Christians engage in hope-filled practices because of the revolutionary message of the Resurrection. As Paul reminded the Corinthian church, it doesn’t take exceptional people to embody the coming reign of God. “Look at your situation when you were called, brothers and sisters! By ordinary human standards not many were wise, not many were powerful, not many were from the upper class” (1 Corinthians 1:26). And yet, these are exactly the kinds of people God chooses.
The gospel, or good news, is what Paul and those first disciples were called to proclaim in the wake of Mary’s garden encounter with Jesus. It seemed foolish to their hearers. But the early Christian communities that formed around the Easter message were signs of a new reality.

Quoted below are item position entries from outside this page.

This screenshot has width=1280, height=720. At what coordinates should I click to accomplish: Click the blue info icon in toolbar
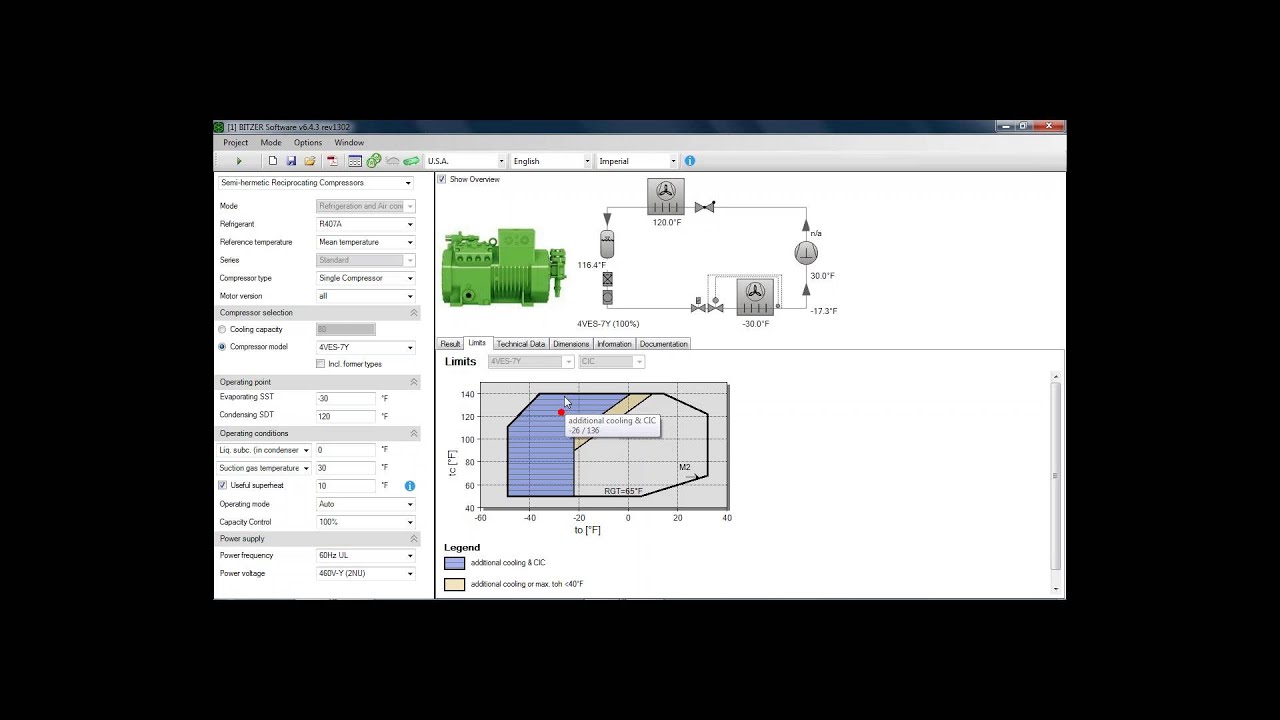(689, 161)
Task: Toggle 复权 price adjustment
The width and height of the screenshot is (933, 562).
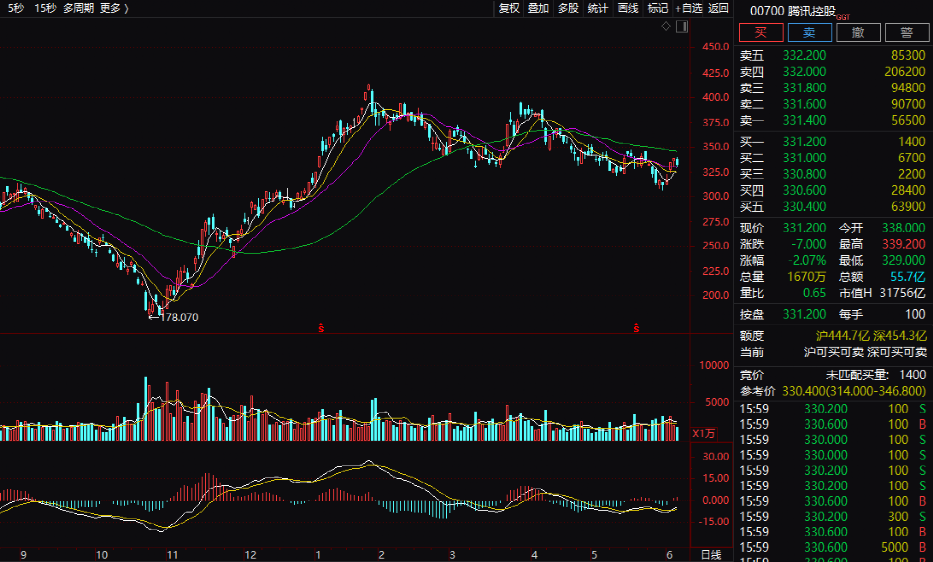Action: (509, 8)
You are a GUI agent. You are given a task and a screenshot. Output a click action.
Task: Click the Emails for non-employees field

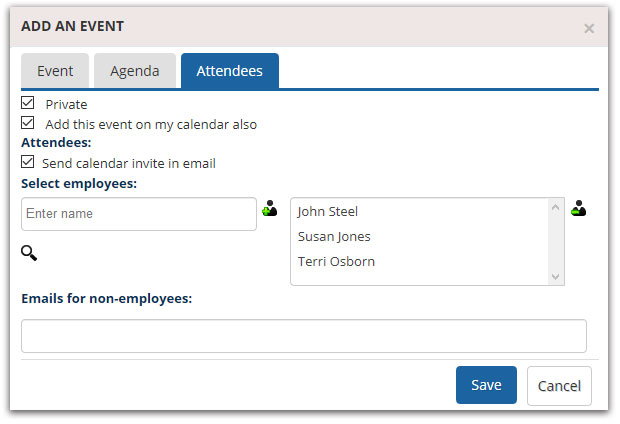(304, 336)
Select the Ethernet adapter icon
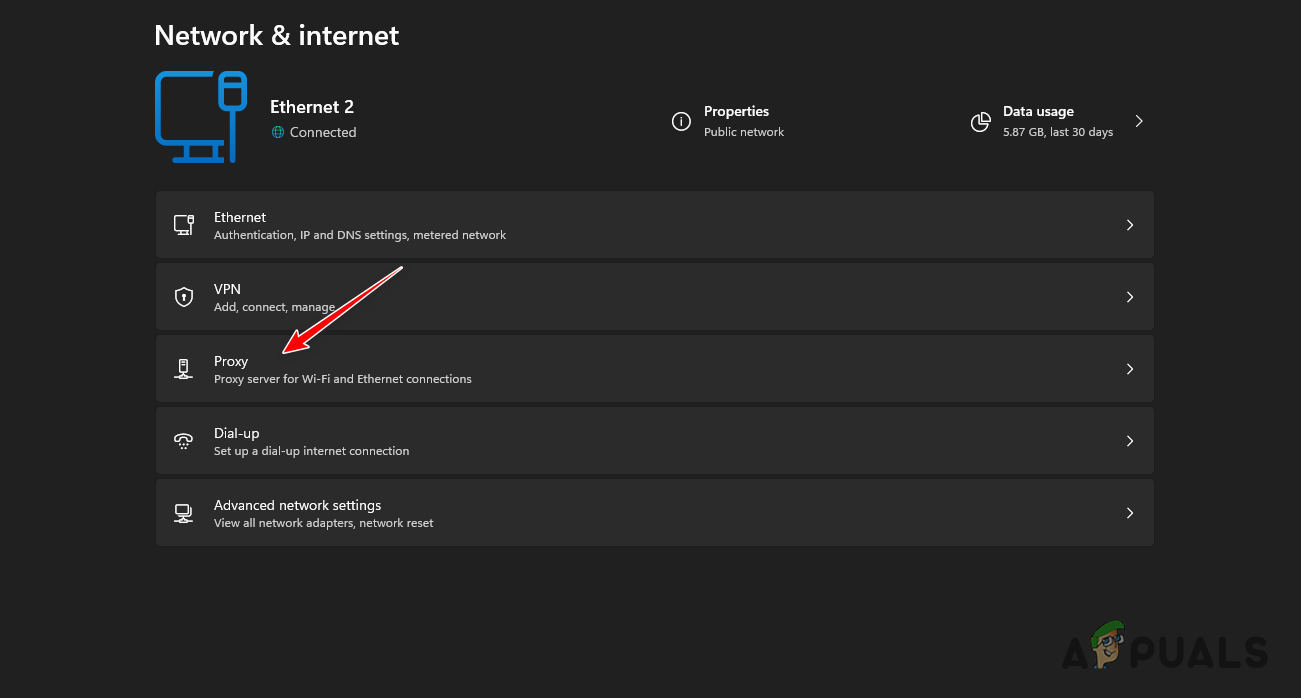Image resolution: width=1301 pixels, height=698 pixels. (184, 224)
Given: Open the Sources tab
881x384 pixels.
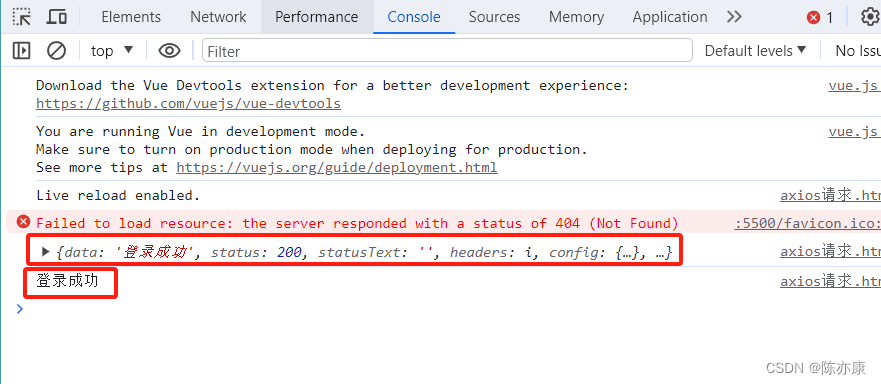Looking at the screenshot, I should click(494, 17).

God was reordering the world so that a new wisdom could be revealed—a wisdom that proclaimed that death and despair would not have the last word.
The medieval theologian Julian of Norwich had a series of dramatic visions as she went through a serious illness that left her close to death. In one of the visions, she saw the whole of the universe reduced to the size of a hazelnut. In such a state, the universe looked vulnerable and insignificant. It seemed to her that it could pass out of existence in an instant. But she was shown that the universe was preserved and cared for by God’s love, which was revealed by Jesus on the cross. And despite her grave illness and despite the fragility of goodness in a world marred by sin, she was able to proclaim, “But all shall be well, and all manner of things shall be well.” Good news helps us affirm Julian’s vision and inspires us to live as Easter people.